# Vortex Generators and Tuner lugs



## tsblu22 (Aug 8, 2013)

So am I the only one whose done this to there cruze???? 
Shout out to Sick speed for the lugz.. super light weight 50mm..


----------



## Blue Angel (Feb 18, 2011)

tsblu22 said:


> So am I the only one whose done this to there cruze????


Probably.


----------



## Mick (Dec 31, 2011)

Not feeling the lugz on steelies man sorry.

Sent from AutoGuide.com Free App


----------



## tsblu22 (Aug 8, 2013)

They look way better in person... pic don't do justic..


Sent from AutoGuide.com Free App


----------



## zeoalex (Aug 24, 2013)

Not my cup of tea, although the vortex generators aren't bad. I just don't like tuner/colored lugs almost regardless of wheels. I would like the generators more if they were color matched

Sent from AutoGuide.com Free App


----------



## iKermit (Dec 13, 2010)

Those lug nuts add too much weight!


----------



## tsblu22 (Aug 8, 2013)

The lugs are super ligjtweight.. All 5 of them on one wheel weigh as much as 1 of my stock lugs.. aircraft grade aluminum. 

Sent from AutoGuide.com Free App


----------



## Merc6 (Jun 8, 2013)

I'd have to see the Vortex in person. I wanted to do that to my other car but wanted the 1 piece mold vs multiple stick ons. If you like the lugs, you like the lugs.


----------



## Smurfenstein (Nov 16, 2011)

I have red lugs on mine. But I waited until I had aftermarket wheels before I put them on. They look weird on the steelies because they stick out like crazy, but the vortex generators look nice. I've seen them on a black Cruze in person, and I've always wanted to do them.


----------



## tsblu22 (Aug 8, 2013)

I'mma have to take some better pics.. The lugs actually don't stick out as far as u would thing.. The steelies cave in around the lug pattern.. and as for the Vortex gens on my roof, they are primer Grey still..

I'll post more pics tomorrow..


----------



## Mick (Dec 31, 2011)

Keep the hubcaps on, it'll look better than without them.

Sent from AutoGuide.com Free App


----------



## Blue Angel (Feb 18, 2011)

iKermit said:


> Those lug nuts add too much weight!


I was thinking more along the lines of aero drag.


----------



## zeoalex (Aug 24, 2013)

IIRC vortex generators actually help a bit, they help to keep the flow attached to the roofline to prevent a big low pressure eddy over the trunk (loss of rear downforce and added drag). With that said, depending on who designed em/how/what the specific application is they may hurt and/or do a whole lotta nothing
Sent from AutoGuide.com Free App


----------



## tsblu22 (Aug 8, 2013)

I only put mine on for looks.. I like the way they look so I added them. Really wasn't to critical on the actual dynamics.. The kit I got had a specific way they were so post to be arranged.. I just put them on strait up and down.

Here's some more pics..
The lugs don't come past the inner lip of the steelie.. so there's nothing really protruding. 
Sent from AutoGuide.com Free App


----------



## zeoalex (Aug 24, 2013)

**What the task requires:**
In the forum thread on vortex generators and tuner lugs, what material are the lugs made of?

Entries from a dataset
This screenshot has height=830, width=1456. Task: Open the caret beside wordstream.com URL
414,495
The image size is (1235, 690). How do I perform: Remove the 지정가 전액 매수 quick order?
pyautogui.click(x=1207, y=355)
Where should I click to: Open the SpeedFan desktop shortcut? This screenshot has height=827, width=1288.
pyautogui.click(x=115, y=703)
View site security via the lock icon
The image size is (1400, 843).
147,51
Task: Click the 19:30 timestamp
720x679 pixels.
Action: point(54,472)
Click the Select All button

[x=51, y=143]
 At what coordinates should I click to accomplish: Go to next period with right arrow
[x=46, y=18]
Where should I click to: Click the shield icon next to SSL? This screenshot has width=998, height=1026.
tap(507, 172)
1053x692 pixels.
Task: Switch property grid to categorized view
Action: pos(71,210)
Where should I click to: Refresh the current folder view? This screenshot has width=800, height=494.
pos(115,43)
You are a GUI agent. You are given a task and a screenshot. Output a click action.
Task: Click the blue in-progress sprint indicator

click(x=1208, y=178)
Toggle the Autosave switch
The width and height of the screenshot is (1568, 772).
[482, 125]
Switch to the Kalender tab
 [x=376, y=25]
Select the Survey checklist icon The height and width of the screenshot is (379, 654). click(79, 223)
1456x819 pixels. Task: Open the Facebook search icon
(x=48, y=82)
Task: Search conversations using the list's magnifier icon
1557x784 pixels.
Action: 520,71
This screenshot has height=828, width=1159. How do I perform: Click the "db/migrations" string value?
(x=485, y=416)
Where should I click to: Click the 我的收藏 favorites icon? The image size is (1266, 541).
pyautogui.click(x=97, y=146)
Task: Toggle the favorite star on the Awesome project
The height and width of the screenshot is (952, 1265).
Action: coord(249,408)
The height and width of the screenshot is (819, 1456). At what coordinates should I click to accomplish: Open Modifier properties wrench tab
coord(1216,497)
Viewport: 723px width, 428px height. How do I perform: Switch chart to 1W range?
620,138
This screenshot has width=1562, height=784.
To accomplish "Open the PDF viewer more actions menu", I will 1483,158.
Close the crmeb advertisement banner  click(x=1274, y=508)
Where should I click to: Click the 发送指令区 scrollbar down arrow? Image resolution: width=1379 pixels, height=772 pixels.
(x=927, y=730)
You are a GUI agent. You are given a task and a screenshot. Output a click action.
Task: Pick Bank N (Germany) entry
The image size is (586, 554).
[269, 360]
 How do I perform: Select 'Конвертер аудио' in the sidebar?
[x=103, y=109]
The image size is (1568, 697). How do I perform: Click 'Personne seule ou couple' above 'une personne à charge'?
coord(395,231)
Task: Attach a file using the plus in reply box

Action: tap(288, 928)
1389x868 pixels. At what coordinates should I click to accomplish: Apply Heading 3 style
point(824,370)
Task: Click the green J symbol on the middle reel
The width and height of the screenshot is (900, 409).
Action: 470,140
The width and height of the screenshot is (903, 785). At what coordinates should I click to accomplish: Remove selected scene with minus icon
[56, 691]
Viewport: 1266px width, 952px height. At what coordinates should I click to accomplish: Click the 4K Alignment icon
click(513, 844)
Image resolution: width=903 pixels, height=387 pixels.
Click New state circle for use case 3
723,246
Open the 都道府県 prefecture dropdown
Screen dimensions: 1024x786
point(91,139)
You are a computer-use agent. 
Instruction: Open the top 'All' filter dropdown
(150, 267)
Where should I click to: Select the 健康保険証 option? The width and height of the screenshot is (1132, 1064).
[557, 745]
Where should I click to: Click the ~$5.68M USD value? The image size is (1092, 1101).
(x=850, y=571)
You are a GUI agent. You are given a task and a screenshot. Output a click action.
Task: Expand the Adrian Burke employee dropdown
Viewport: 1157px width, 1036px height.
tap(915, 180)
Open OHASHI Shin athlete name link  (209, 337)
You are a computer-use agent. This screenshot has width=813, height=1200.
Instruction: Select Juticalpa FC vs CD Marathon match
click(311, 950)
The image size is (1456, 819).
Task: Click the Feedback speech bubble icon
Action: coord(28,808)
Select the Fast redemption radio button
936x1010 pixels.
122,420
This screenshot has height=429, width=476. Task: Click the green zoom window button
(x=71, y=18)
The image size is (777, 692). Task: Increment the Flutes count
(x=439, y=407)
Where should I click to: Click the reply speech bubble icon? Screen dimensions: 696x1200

**Reply to the task:**
Aircraft grade aluminum.